:: Required work ::
Look through the data below and return each line where "will" appears.

━━━ Listed records

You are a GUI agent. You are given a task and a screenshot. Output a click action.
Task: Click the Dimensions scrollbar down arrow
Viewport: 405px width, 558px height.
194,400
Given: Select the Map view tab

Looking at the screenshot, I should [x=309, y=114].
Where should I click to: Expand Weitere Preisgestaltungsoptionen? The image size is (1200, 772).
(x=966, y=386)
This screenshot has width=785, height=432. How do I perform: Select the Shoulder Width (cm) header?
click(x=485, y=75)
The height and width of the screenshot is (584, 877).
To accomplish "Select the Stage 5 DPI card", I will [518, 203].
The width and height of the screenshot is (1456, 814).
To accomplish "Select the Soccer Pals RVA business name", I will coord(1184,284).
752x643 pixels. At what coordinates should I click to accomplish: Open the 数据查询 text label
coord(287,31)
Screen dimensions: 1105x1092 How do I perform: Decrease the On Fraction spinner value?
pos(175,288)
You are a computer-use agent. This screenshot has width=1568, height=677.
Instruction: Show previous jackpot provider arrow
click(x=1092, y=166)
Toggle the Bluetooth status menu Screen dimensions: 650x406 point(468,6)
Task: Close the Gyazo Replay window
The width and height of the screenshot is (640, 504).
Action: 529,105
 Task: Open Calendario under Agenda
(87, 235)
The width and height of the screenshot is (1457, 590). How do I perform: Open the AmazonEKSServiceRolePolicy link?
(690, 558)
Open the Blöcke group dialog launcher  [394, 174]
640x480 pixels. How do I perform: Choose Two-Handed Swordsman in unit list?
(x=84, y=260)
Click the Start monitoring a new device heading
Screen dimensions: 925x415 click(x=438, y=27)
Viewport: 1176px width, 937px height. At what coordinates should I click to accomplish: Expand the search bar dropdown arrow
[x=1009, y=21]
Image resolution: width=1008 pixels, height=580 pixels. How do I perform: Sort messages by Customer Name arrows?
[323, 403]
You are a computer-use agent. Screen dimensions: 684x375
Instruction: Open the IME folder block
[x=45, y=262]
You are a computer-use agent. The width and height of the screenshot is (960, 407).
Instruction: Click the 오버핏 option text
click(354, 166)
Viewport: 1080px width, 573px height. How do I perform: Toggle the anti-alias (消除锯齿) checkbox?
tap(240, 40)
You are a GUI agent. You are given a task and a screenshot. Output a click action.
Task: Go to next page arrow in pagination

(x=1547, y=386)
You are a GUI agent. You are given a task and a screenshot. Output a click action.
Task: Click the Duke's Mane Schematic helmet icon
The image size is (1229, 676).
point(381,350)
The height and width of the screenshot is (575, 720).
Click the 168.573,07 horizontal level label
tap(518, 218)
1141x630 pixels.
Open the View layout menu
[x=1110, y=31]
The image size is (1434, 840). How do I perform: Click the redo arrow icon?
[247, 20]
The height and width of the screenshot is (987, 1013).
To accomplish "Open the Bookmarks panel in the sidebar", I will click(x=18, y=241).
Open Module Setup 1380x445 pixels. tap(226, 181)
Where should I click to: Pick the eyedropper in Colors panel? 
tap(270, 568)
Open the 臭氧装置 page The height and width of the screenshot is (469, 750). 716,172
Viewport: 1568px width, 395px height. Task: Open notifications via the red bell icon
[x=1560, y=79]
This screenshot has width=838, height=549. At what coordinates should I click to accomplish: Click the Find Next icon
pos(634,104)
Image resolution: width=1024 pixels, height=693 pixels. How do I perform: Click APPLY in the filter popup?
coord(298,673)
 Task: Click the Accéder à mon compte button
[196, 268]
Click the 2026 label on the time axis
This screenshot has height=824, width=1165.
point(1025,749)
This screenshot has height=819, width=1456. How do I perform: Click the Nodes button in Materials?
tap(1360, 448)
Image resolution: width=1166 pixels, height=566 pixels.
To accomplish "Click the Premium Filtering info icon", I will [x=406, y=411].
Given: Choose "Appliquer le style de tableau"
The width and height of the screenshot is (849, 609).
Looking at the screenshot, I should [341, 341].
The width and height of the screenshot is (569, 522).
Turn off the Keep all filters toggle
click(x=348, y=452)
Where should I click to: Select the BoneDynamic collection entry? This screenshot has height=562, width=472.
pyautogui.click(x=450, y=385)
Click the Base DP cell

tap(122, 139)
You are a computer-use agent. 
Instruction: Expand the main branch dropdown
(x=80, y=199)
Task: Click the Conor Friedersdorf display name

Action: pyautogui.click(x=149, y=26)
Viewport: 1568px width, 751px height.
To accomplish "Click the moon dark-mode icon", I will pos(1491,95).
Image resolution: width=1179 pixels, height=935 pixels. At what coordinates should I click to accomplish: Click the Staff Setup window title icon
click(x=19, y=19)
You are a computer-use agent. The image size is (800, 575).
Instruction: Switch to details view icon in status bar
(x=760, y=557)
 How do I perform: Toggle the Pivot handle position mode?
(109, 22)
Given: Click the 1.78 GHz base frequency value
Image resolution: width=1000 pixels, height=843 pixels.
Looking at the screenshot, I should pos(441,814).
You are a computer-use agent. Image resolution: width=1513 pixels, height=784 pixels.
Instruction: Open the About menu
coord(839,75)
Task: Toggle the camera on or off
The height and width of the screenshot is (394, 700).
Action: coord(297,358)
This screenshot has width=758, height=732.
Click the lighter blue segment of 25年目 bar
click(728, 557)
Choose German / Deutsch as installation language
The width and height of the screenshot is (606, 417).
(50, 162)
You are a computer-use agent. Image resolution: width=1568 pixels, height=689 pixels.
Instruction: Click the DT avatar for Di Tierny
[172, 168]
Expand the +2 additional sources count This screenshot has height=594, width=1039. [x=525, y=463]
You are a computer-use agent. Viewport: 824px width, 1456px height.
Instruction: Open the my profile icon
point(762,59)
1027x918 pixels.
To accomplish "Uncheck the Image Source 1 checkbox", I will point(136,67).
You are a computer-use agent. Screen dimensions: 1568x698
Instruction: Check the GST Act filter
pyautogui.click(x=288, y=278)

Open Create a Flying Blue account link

━━━━━━

:: Response ::
To accomplish "Select the Stage 5 DPI card", I will [518, 203].
To accomplish "Select the Soccer Pals RVA business name", I will coord(1184,284).
To accomplish "Open the Bookmarks panel in the sidebar", I will click(x=18, y=241).
To accomplish "Click the Premium Filtering info icon", I will [x=406, y=411].
To accomplish "Click the moon dark-mode icon", I will pos(1491,95).
To accomplish "Uncheck the Image Source 1 checkbox", I will point(136,67).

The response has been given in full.